Not because I suddenly wanted every movie to become an ultra-violent clown nightmare, but because the whole thing felt different.
In the social media era, where so much culture feels focus-tested into oblivion, that felt heretical.
Terrifier did everything modern studios usually avoid at all costs.
It was weird. Mean. Tonally unpredictable.
No major executive was going to confidently walk into a boardroom and pitch that.
But the filmmakers didn’t need permission from the machine because the budget was tiny anyway.
Director Damien Leone even handled a huge amount of the practical effects work himself.
And somehow, against all conventional industry logic, a new horror icon was born.
One capable of standing alongside Freddy Krueger and Michael Myers.
Studios had spent decades and hundreds of millions of dollars trying to manufacture that kind of cultural impact.
Meanwhile a practical effects guy with a tiny budget had accidentally done it for less money than most executives spend on their cars.
And honestly, I think the tech industry has a lot to learn from that.
Embrace the weirdos
At this point in my career I’ve worked in a lot of different tech companies.
Some prioritised salesmanship above almost everything else.
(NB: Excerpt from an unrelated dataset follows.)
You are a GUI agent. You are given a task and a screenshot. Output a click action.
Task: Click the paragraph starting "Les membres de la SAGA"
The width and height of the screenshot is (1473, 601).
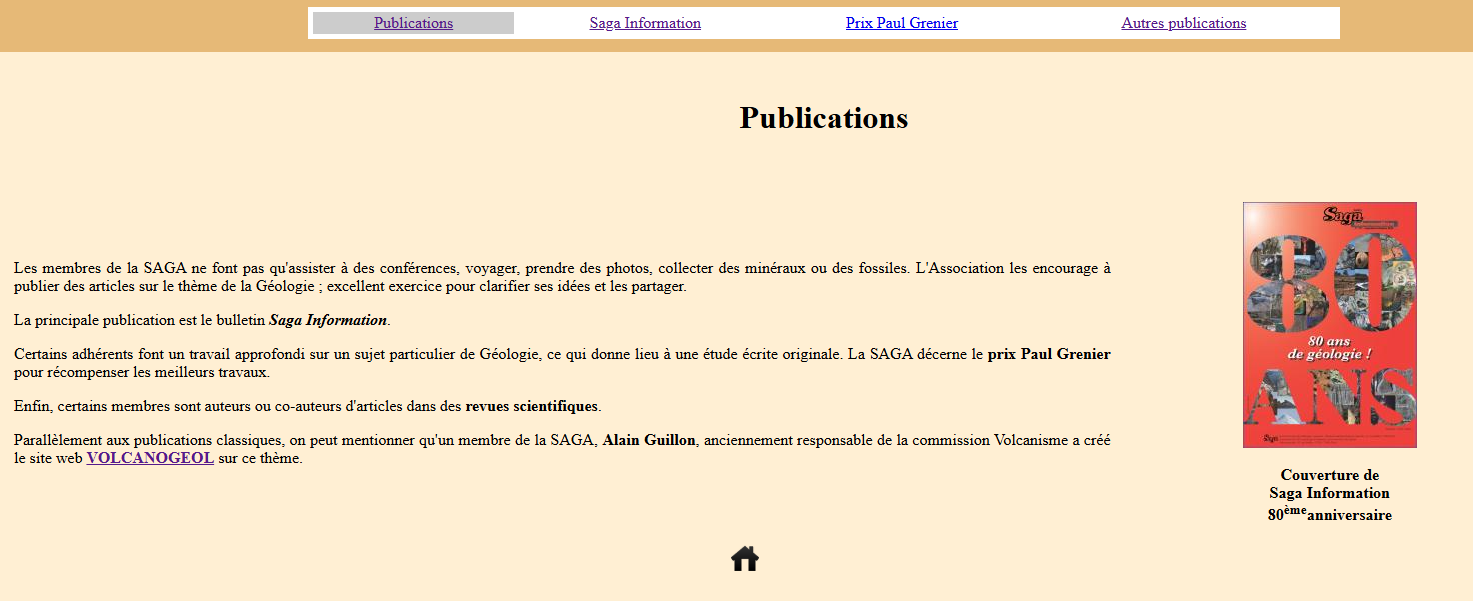562,277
Others were run by deeply technical leaders who cared intensely about engineering culture.
But underneath the surface I noticed something surprisingly consistent: leadership teams love people who think like they do.
The same communication styles.
The same personalities.
The same assumptions.
And yes, that works pretty well for maintaining a stable corporate identity.
Right up until the world changes.
Horror has always understood something modern tech increasingly seems to forget: creativity rarely comes from rooms full of people who all think the same way.
The genre survives because it embraces outsiders, weirdos and deeply unconventional ideas.
Art the Clown was never going to emerge from a boardroom.
Meanwhile major studios were still busy rebooting Halloween for the fifth time.
Horror succeeds because it still allows itself to risk embarrassment.
I’m not convinced modern tech still does.